A package NEW to Ubuntu should be actively maintained upstream and receive security- and bugfixes regularly. If this can't be fulfilled, the package maintainer is 100% responsible for the above. Since Ubuntu package maintenance is by team, this is a team responsibility. If individuals have a deep interest in a particular package that they want to provide dedicated maintenance to, they should get the package in Debian and maintain it there (issues can still be fixed in Ubuntu as needed, but doing the bulk of the maintenance work in Debian suites both projects better). In every development cycle there are far more new packages for review than can be properly reviewed and included. Redirecting people to Debian to get new packages into Debian and Ubuntu is a great way to reduce this overload and give back to Ubuntu's primary upstream.

Maintainers are encouraged to check if work is already being done by Debian maintainers at (http://www.debian.org/devel/wnpp/requested and http://www.debian.org/devel/wnpp/being_packaged).

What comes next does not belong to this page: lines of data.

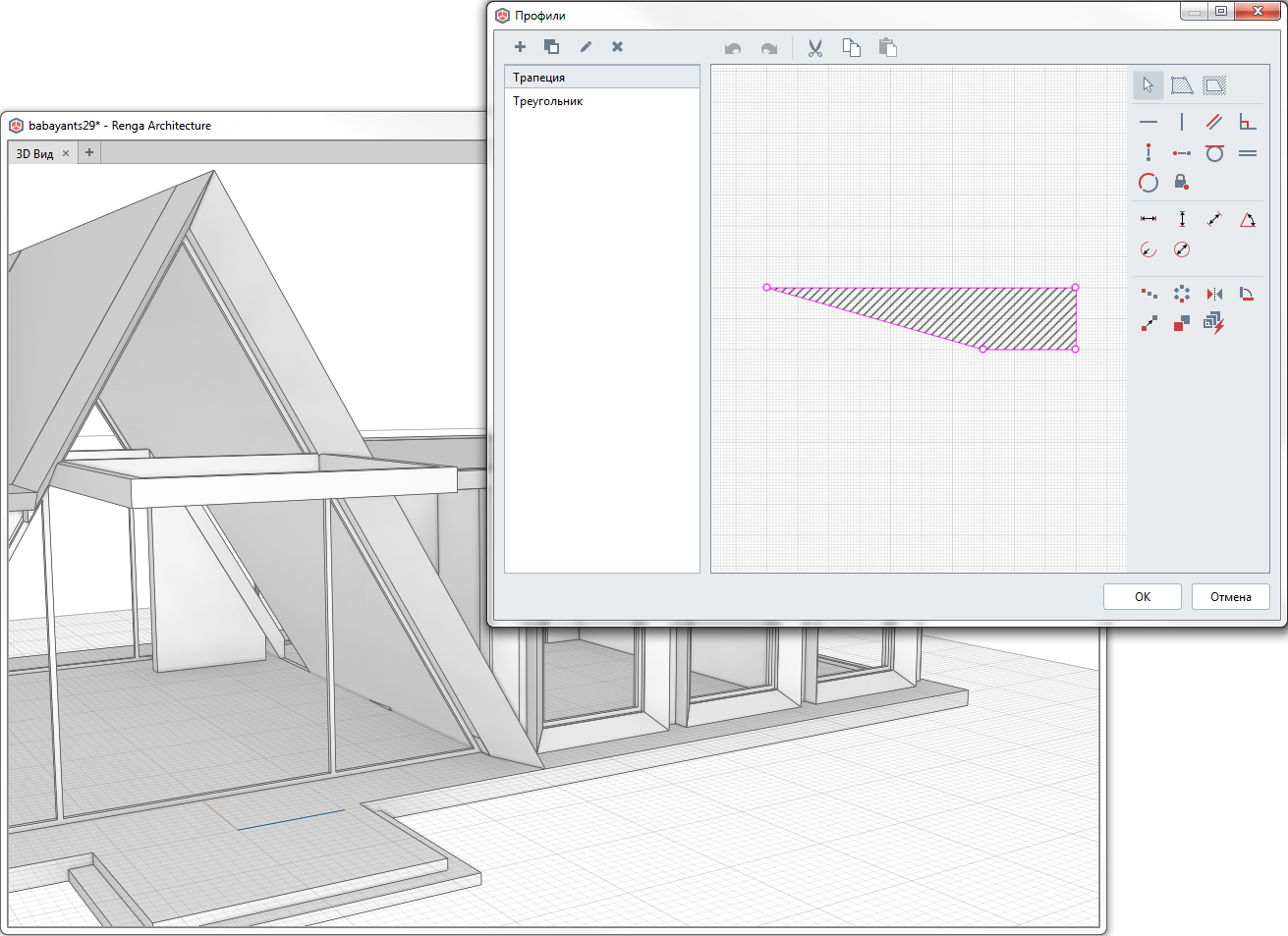This screenshot has width=1288, height=936.
Task: Add an angular dimension
Action: (1248, 220)
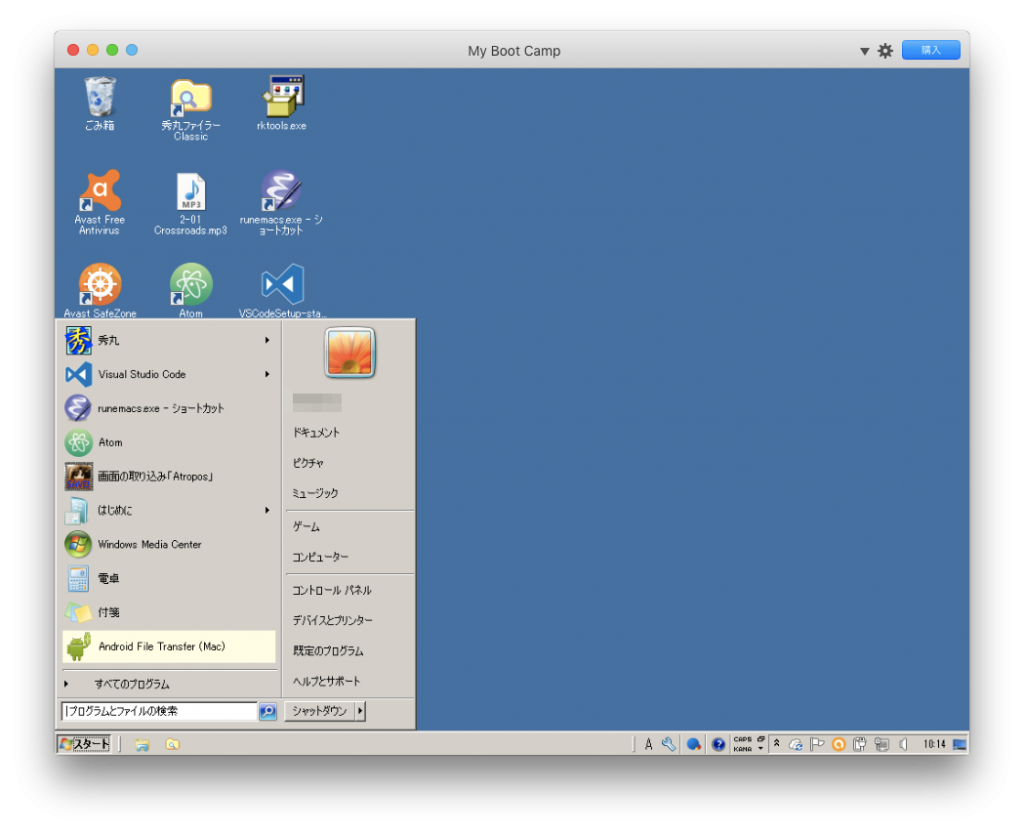Open the speaker volume icon in the taskbar

[905, 743]
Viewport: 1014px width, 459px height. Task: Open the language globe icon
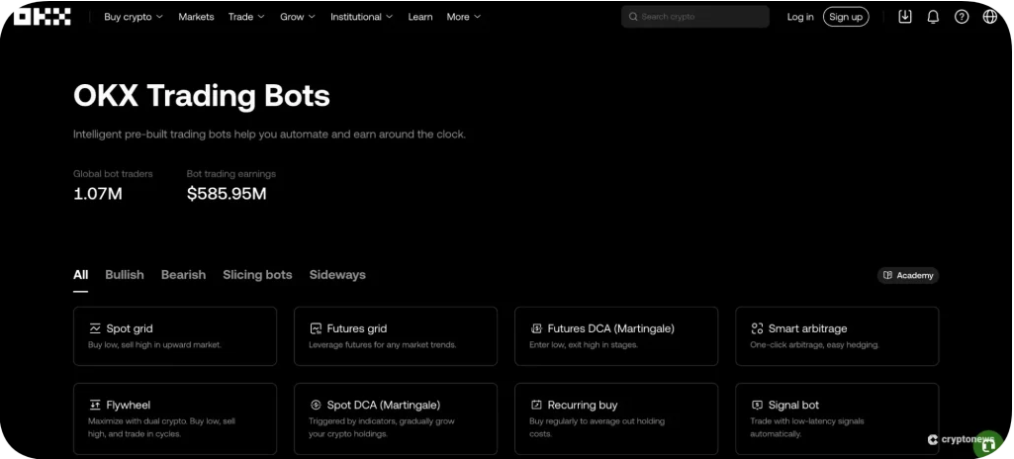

Following up on existing bug reports with a link to your source package. (Also check out the Debian Mentoring FAQ to find out how to get your package included in Debian.)

  • Packaging review
    1. MUST:
      1. Package must meet Ubuntu versioning & Maintainer requirements

      2. Package must match current Ubuntu (and Debian) packaging policies
      3. Package must build, install, run, remove, and purge cleanly
    2. SHOULD:
      1. Package should be lintian clean
      2. Contents of debian/ should be sane
      3. Changelog should close a "needs-packaging" bug
      4. Package should follow http://www.debian.org/doc/manuals/developers-reference/best-pkging-practices.html

  • Maintenance review
    1. MUST:
      1. Package must contain a watch file or get-orig-source rule
        • If upstream is no more, the packager should consider adopting the upstream package somewhere
        • Packages who implement get-orig-source for packages with watch files get extra points
      2. Packaged version must not have any known security or critical bugs
    2. SHOULD:
      1. Packaging scripts should be readable and readily comprehensible
      2. Upstream should be responsive, and maintain a bug tracker
      3. Packaged version should be latest upstream
      4. Package should not be native without an approved spec
  • Suitability review
    1. MUST:
      1. Package must meet copyright / licensing requirements
      2. Non-native packages must have verifiable cryptographic path to upstream source
      3. Package must be advocated by at least two members of ubuntu-dev (the packager may count as one)
    2. SHOULD:
      1. Package should work on a standard Ubuntu/Kubuntu/Xubuntu/etc. system
      2. Package should provide hints to system services (app-install-data, menus, etc.) to ease installation and use
      3. Package should provide Ubuntu-specific documentation for variances in behaviour from upstream
      4. Package should provide a Homepage: header in debian/control

MUST, as used above, indicates that a package not meeting that test is not appropriate for inclusion in the archive.

SHOULD, as used above, indicates that the reviewer should explicitly agree to the variance from the condition prior to advocating the package for inclusion in the archive.